__WHAT YOU HAVE TO DO__.
Return the data word for word. Pictures are to be omitted.

__MATERIAL SHOWN__.
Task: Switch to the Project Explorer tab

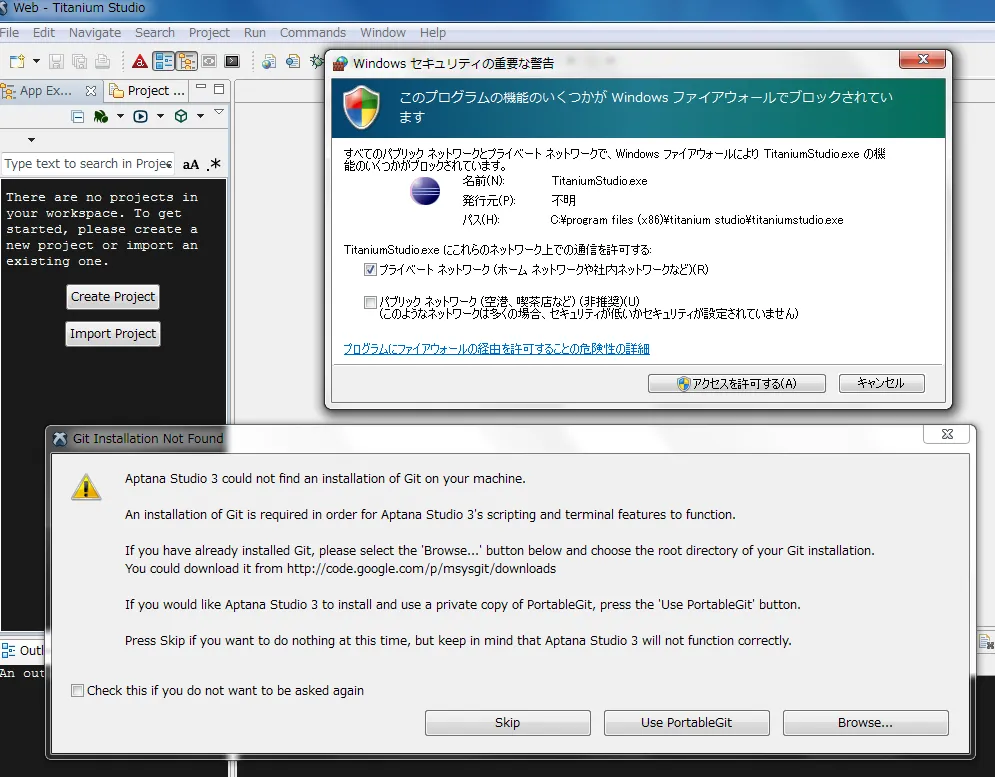Action: point(148,90)
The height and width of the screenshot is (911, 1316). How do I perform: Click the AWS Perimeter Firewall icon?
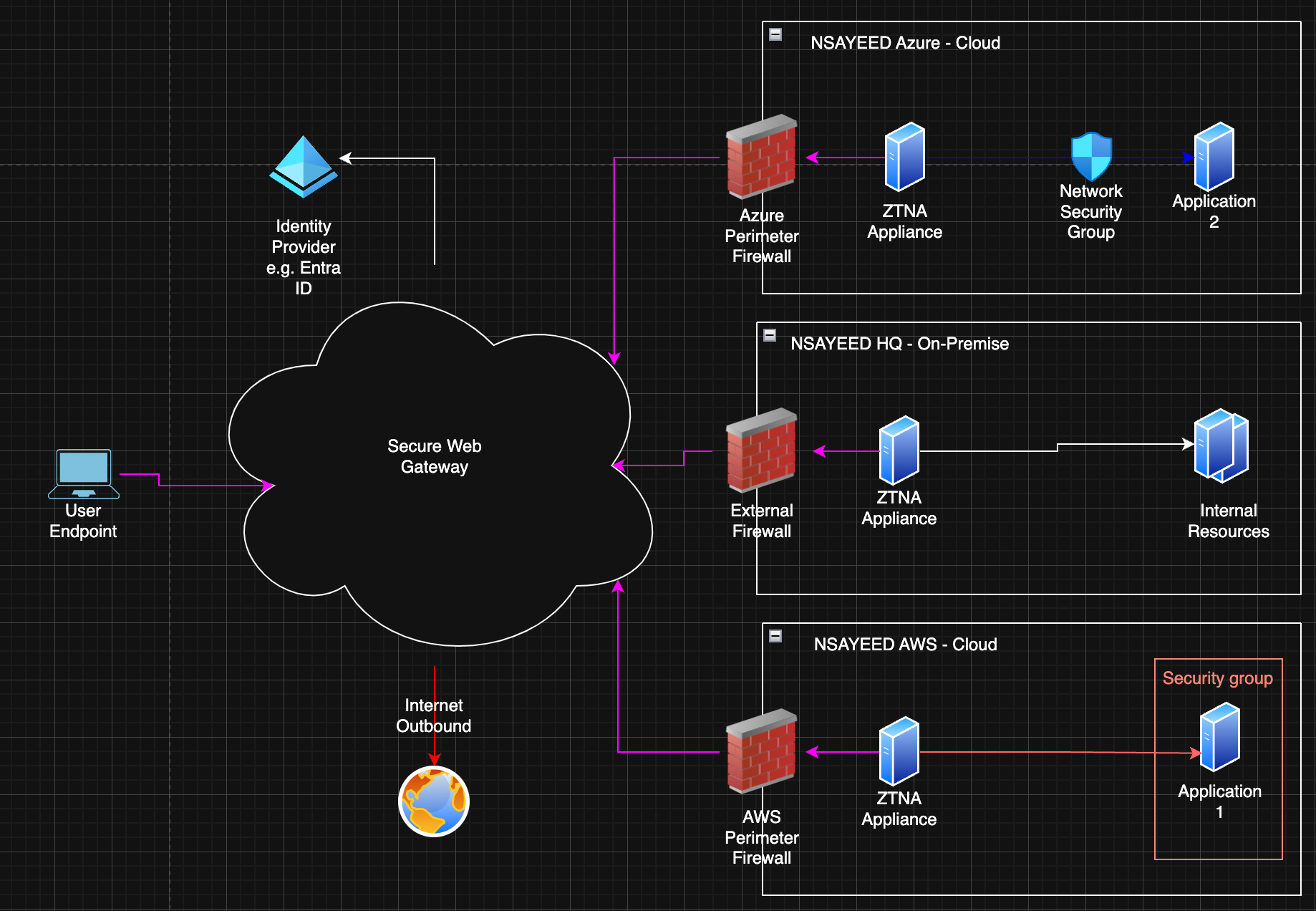[761, 751]
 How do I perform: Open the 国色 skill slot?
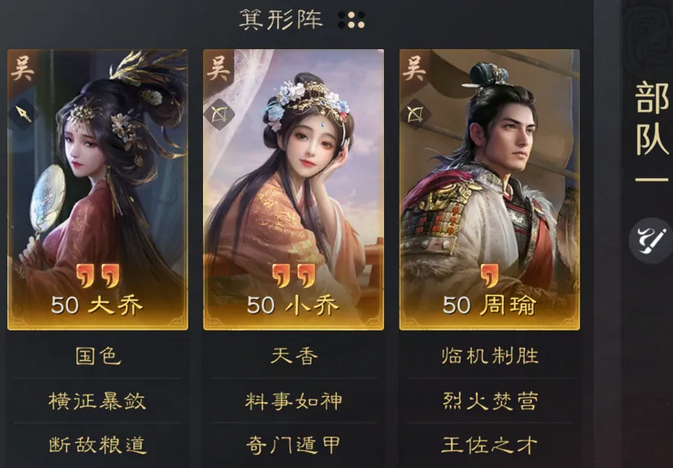coord(98,356)
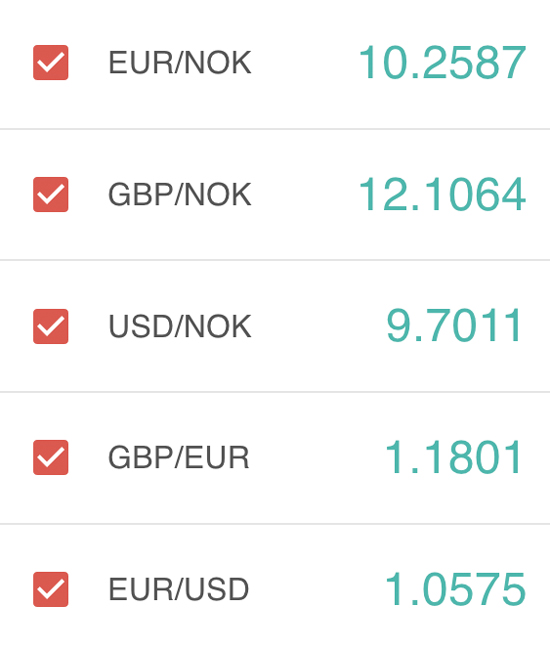Select the 1.0575 exchange rate
This screenshot has width=550, height=650.
tap(455, 589)
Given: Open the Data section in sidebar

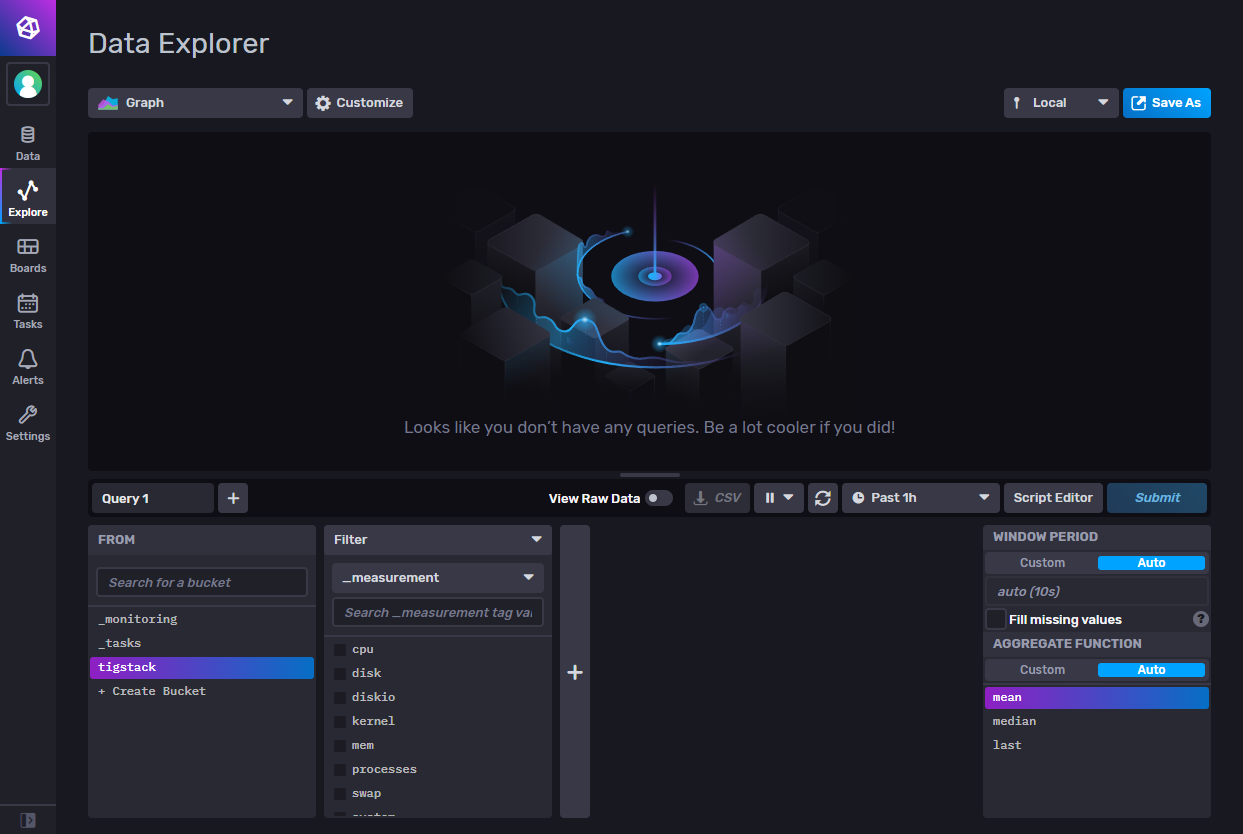Looking at the screenshot, I should coord(28,143).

__ANSWER BOX__.
Task: Switch to the Project Explorer tab

Action: point(148,90)
The height and width of the screenshot is (911, 1316). How do I perform: Click the AWS Perimeter Firewall icon?
[761, 751]
 How do I perform: Open the 国色 skill slot?
coord(98,356)
Select the 1.0575 exchange rate
This screenshot has width=550, height=650.
tap(455, 589)
Given: Open the Data section in sidebar

Looking at the screenshot, I should coord(28,143).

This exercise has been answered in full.